前夜

前夜-Ⅰ-ⅰ 目覚めたがりな夢見がち



 空のつるぎ。ちぎれた窓から見てる。



 黒い柱の群れ。とげが人々を持ちあげて。



 すすと鉄のにおい。悲鳴もうめき声もない。



 喉を通る風の音。道はちぎれている。なぜだろう、痛くない。



 手はどこに。足はどこだろう。

 わたしはのこっているのかな。



 黒い影がさす。黒い肌のあの子。



 金の目がきらめき、黒鉄くろがねのとげがはしる。















 ――ウワァァォォォォォォォッッッ………………………………みたいな?


 ハァーやだやだ。ヤな夢見たー。

 めちゃ生々しくて、オゾくてサムくて、もう最高。

 でも目覚めはスッキリ。やけにスッキリ。さなぎからかえったみたい。新しい命って感じ?

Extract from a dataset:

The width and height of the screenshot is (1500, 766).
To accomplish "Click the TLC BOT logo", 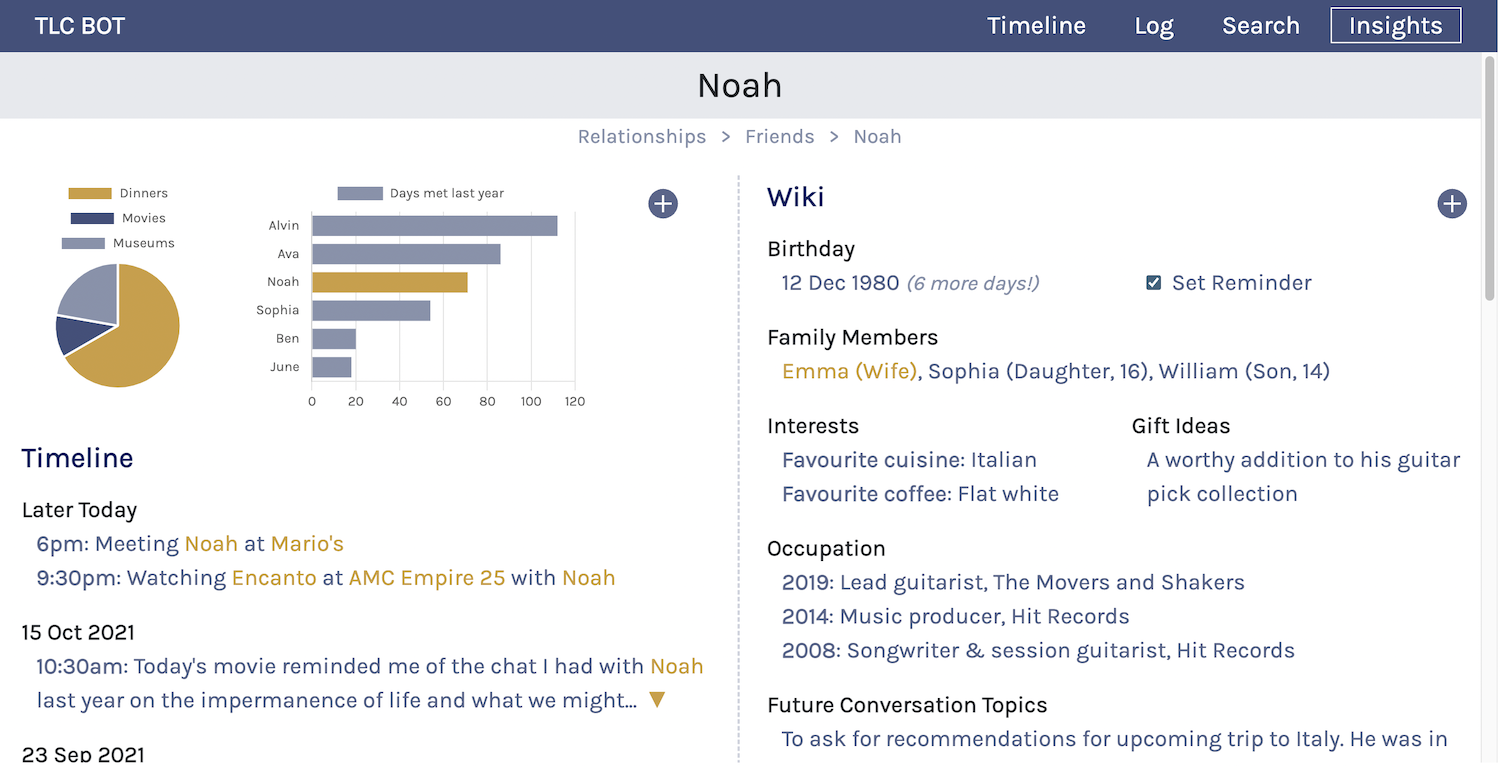I will tap(80, 26).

 もうホントなんなのって感じよねー。死ぬ夢だし、殺される夢って。

 悪くない死に方だわーなんて、あたしも妙に悟っちゃってさ。冗談じゃないっての。

 見かけによらず志半ばでございます。っていつもほざいてたじゃない、フレド・カウフマン? ねぇ、あたし?


 んで、ここどこかしら?

 木組みのおうち。小さなお部屋。どっかの宿?

 おっかしいわねぇー。寝る前の記憶が飛んでるみたい。酔っちゃったのかしら。それにしてはお目覚めスッキリ。

 だいいち酒場に入った覚えなんかないし。酒場どころか、確か、前の街の地主伯直卒じきそつ幌商隊キャラバンに護衛ってことで雇ってもらって、おもくそまだ街道の上だったような……んー? どっか着いたんだっけ?


 部屋も宿屋っぽさがない。酒場の二階? それっぽくもない。

 どっちかといえば民家の寝室。それでもちょっぴり変わってる。

 寝台ベッドの両わきは本棚ビッチリ、棚の中も本ギッシリ。向かいには、仕立て屋みたいに壁いっぱいの長机。机の上に散らばってんのも、これまた風変わりなものばかり。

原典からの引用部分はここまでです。